---------- Données fournies

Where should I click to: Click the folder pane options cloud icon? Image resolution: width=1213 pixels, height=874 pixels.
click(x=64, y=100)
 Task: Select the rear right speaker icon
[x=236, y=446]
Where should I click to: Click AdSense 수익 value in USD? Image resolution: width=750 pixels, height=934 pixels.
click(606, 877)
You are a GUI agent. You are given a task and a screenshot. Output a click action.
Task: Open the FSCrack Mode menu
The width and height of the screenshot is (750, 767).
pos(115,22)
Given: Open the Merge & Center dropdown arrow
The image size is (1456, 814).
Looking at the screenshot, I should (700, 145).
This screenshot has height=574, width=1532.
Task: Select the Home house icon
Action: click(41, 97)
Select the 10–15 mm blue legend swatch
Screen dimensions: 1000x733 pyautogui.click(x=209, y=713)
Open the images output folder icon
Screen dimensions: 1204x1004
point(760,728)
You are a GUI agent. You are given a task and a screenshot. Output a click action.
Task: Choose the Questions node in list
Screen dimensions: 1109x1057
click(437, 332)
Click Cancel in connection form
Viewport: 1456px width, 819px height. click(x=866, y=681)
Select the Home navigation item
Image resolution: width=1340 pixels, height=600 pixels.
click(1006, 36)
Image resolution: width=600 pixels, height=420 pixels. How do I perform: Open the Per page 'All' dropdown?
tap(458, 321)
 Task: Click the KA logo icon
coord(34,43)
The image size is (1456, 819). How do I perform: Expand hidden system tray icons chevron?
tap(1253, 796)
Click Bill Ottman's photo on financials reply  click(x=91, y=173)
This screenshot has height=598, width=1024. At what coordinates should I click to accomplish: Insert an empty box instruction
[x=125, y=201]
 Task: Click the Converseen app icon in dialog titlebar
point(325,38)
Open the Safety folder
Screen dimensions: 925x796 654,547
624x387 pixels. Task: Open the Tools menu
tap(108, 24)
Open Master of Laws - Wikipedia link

--------------------

Exercice:
Réécris toutes les entrées en tableau Markdown à deux colonnes : « N° » pour le numéro de rangée et « Contenu » pour la ligne. Laisse de côté les lignes vides.

Corrigé:
| N° | Contenu |
|---|---|
| 1 | Where should I click to: Click the folder pane options cloud icon? Image resolution: width=1213 pixels, height=874 pixels. |
| 2 | click(x=64, y=100) |
| 3 |  Task: Select the rear right speaker icon |
| 4 | [x=236, y=446] |
| 5 | Where should I click to: Click AdSense 수익 value in USD? Image resolution: width=750 pixels, height=934 pixels. |
| 6 | click(606, 877) |
| 7 | You are a GUI agent. You are given a task and a screenshot. Output a click action. |
| 8 | Task: Open the FSCrack Mode menu |
| 9 | The width and height of the screenshot is (750, 767). |
| 10 | pos(115,22) |
| 11 | Given: Open the Merge & Center dropdown arrow |
| 12 | The image size is (1456, 814). |
| 13 | Looking at the screenshot, I should (700, 145). |
| 14 | This screenshot has height=574, width=1532. |
| 15 | Task: Select the Home house icon |
| 16 | Action: click(41, 97) |
| 17 | Select the 10–15 mm blue legend swatch |
| 18 | Screen dimensions: 1000x733 pyautogui.click(x=209, y=713) |
| 19 | Open the images output folder icon |
| 20 | Screen dimensions: 1204x1004 |
| 21 | point(760,728) |
| 22 | You are a GUI agent. You are given a task and a screenshot. Output a click action. |
| 23 | Task: Choose the Questions node in list |
| 24 | Screen dimensions: 1109x1057 |
| 25 | click(437, 332) |
| 26 | Click Cancel in connection form |
| 27 | Viewport: 1456px width, 819px height. click(x=866, y=681) |
| 28 | Select the Home navigation item |
| 29 | Image resolution: width=1340 pixels, height=600 pixels. |
| 30 | click(1006, 36) |
| 31 | Image resolution: width=600 pixels, height=420 pixels. How do I perform: Open the Per page 'All' dropdown? |
| 32 | tap(458, 321) |
| 33 |  Task: Click the KA logo icon |
| 34 | coord(34,43) |
| 35 | The image size is (1456, 819). How do I perform: Expand hidden system tray icons chevron? |
| 36 | tap(1253, 796) |
| 37 | Click Bill Ottman's photo on financials reply  click(x=91, y=173) |
| 38 | This screenshot has height=598, width=1024. At what coordinates should I click to accomplish: Insert an empty box instruction |
| 39 | [x=125, y=201] |
| 40 |  Task: Click the Converseen app icon in dialog titlebar |
| 41 | point(325,38) |
| 42 | Open the Safety folder |
| 43 | Screen dimensions: 925x796 654,547 |
| 44 | 624x387 pixels. Task: Open the Tools menu |
| 45 | tap(108, 24) |
| 46 | Open Master of Laws - Wikipedia link |